▶ [Text under study]
*** Block opens ***

If none of the existence parameters is present, the Modeler will open the layers if they exist, or create them if they do not exist. Access Parameters Access parameters specify access to the layers. They include: INPUT
Specifies that only read access is allowed to these layers. An error occurs if the model assigns a value to the associated variable. INPUT and NEW, or INPUT and DELETE_IF_EXISTING are incompatible.
OUTPUT
Specifies read and write access to layers.
If no access parameter is specified, read and write access are permitted. Data Type Parameters The data type parameters control which of the following data types is used for the layers specified in the declaration: INTEGER
Specifies one of the integer data types.
FLOAT
Specifies one of the floating point data types.
COMPLEX
Specifies one of the complex data types.
23
RASTER Declarations
SIGNED
Specifies a signed integer type.
UNSIGNED
Specifies an unsigned integer type.
1 BIT
1-bit unsigned integer.
2 BIT
2-bit unsigned integer.
4 BIT
4-bit unsigned integer.
8 BIT
8-bit integer data (signed or unsigned).
16 BIT
16-bit integer data (signed or unsigned).
32 BIT
32-bit integer data (signed or unsigned) or single precision float.
64 BIT
Specifies double precision float or single precision complex.
128 BIT
Specifies double precision complex.
SINGLE
Specifies single precision float or complex. FLOAT is used unless COMPLEX is specified or default is COMPLEX type.

*** Block closes ***

▶ [Written task A]
Rewrite the part of the raster declaration text starting with "If none of the" and going on through "point data types.", putting "raster layers" in place of "layers".
▶ [Written task B]
List every bit-size setting named in the raster declaration text.
▶ [Written task C]
According to the raster declaration text, what access is permitted when no access parameter is specified?
The material that follows the raster declaration text comes from a different source.

▶ [Raw data]
*** Block opens ***

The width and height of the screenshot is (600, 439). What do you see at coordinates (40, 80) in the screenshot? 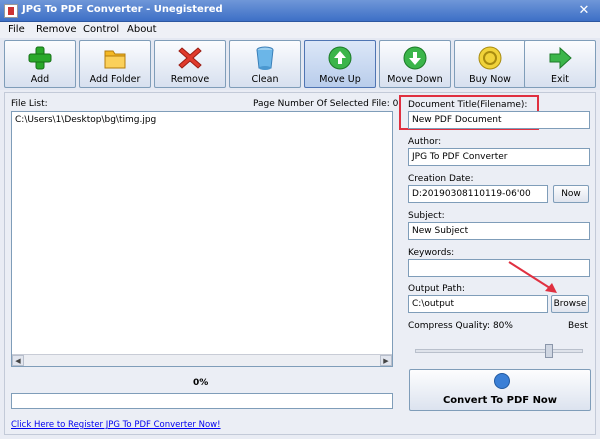
I see `add-label: Add` at bounding box center [40, 80].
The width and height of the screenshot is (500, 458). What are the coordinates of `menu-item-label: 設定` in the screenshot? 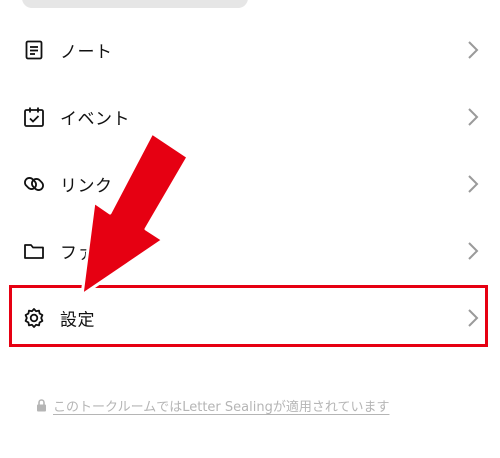 It's located at (78, 320).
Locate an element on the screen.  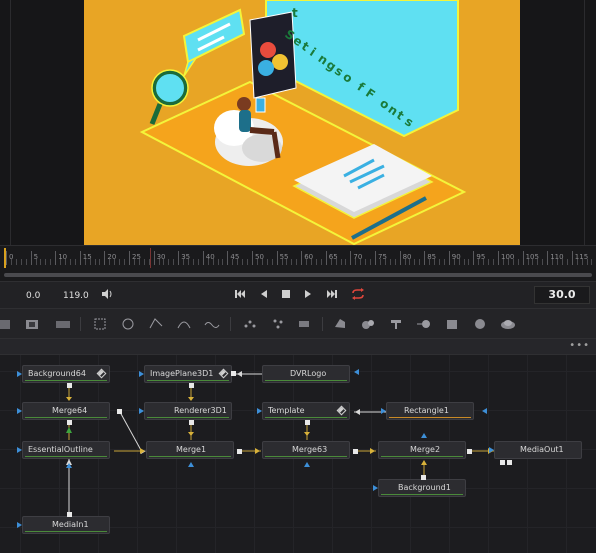
background-tool is located at coordinates (6, 324).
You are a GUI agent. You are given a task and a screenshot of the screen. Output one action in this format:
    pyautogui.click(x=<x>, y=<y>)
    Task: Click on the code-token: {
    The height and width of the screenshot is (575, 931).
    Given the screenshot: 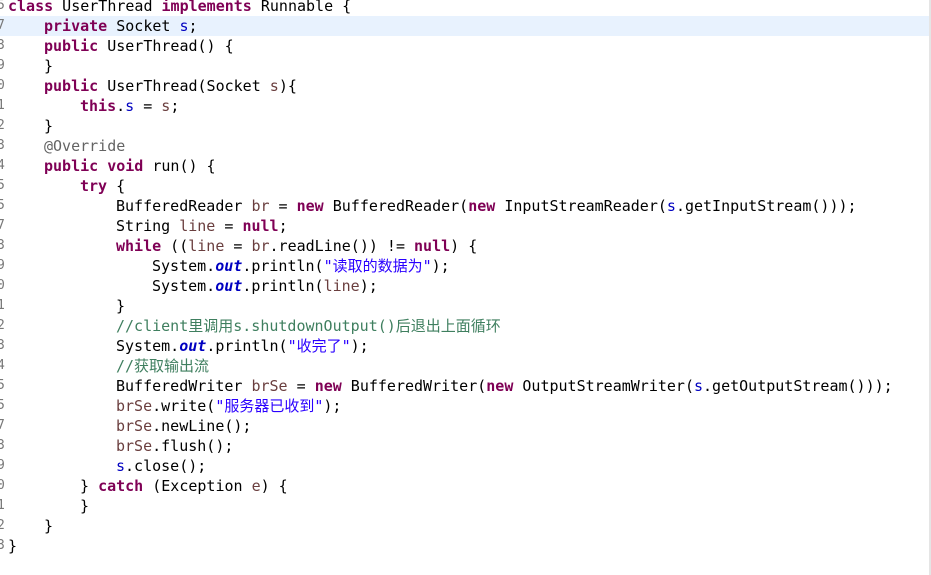 What is the action you would take?
    pyautogui.click(x=116, y=186)
    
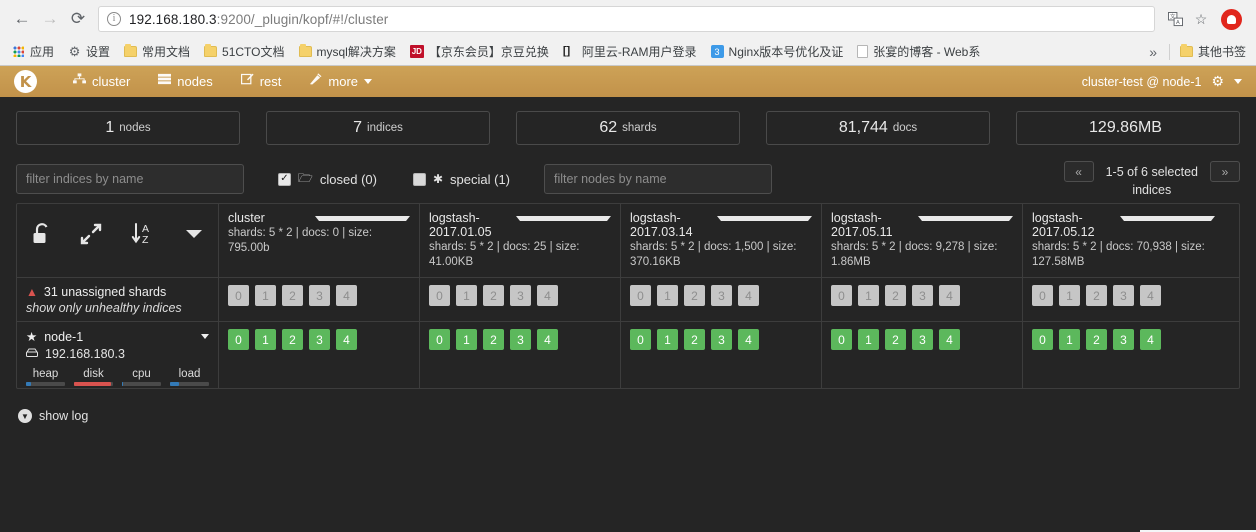 This screenshot has height=532, width=1256. I want to click on kopf-logo-icon: K, so click(26, 82).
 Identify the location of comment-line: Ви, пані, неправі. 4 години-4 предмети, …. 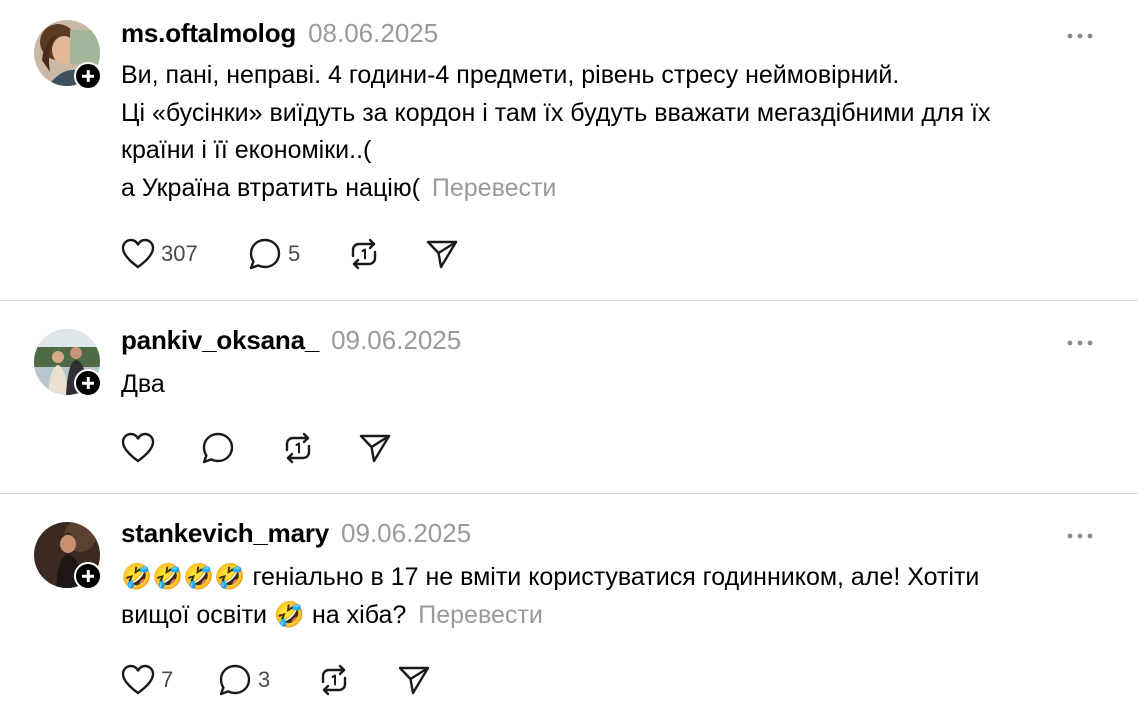
(510, 75).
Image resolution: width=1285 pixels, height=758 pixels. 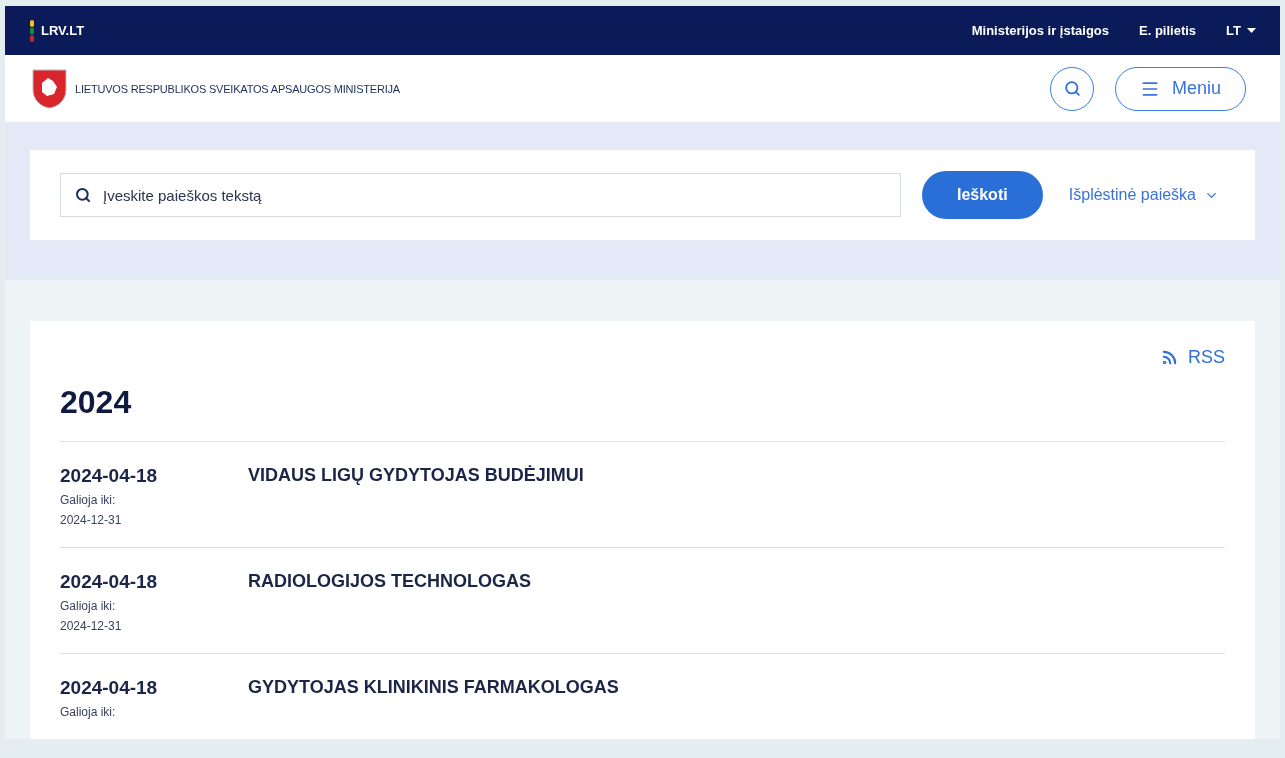 I want to click on vacancy-title-link: RADIOLOGIJOS TECHNOLOGAS, so click(x=390, y=581).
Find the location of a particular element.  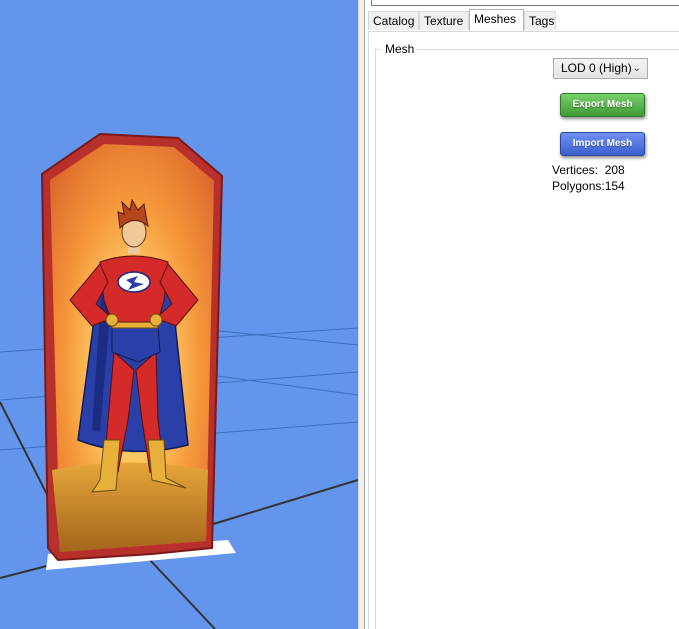

tab-meshes: Meshes is located at coordinates (496, 20).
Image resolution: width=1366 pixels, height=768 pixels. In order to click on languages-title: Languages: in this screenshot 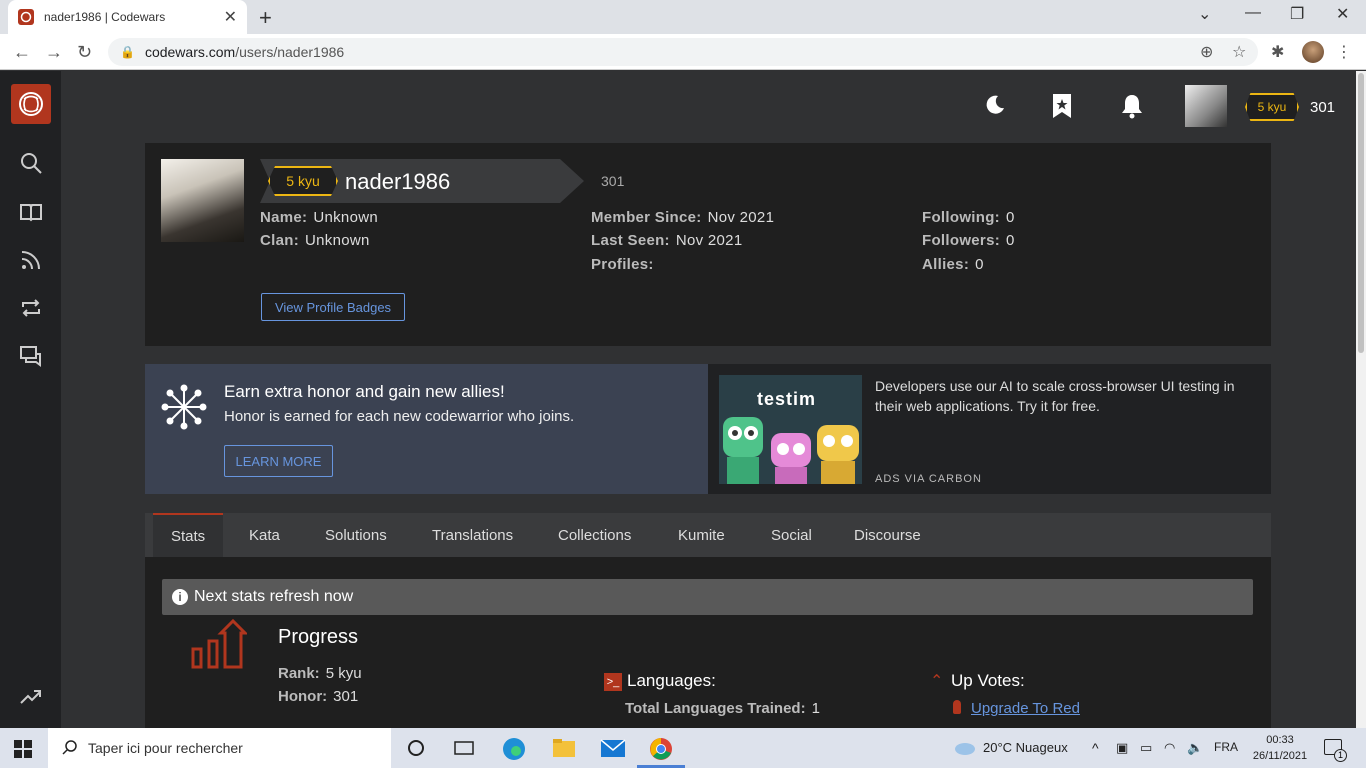, I will do `click(672, 680)`.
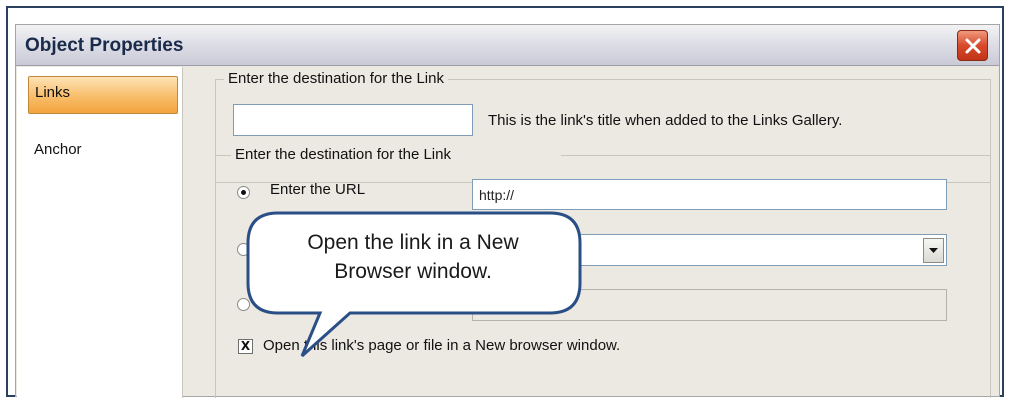  I want to click on nav-item-anchor: Anchor, so click(103, 151).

*** Block closes ***

▶ [Expected answer A]
If none of the existence parameters is present, the Modeler will open the raster layers if they exist, or create them if they do not exist. Access Parameters Access parameters specify access to the raster layers. They include: INPUT
Specifies that only read access is allowed to these raster layers. An error occurs if the model assigns a value to the associated variable. INPUT and NEW, or INPUT and DELETE_IF_EXISTING are incompatible.
OUTPUT
Specifies read and write access to raster layers.
If no access parameter is specified, read and write access are permitted. Data Type Parameters The data type parameters control which of the following data types is used for the raster layers specified in the declaration: INTEGER
Specifies one of the integer data types.
FLOAT
Specifies one of the floating point data types.

▶ [Expected answer B]
1 BIT, 2 BIT, 4 BIT, 8 BIT, 16 BIT, 32 BIT, 64 BIT, 128 BIT

▶ [Expected answer C]
Read and write access are permitted.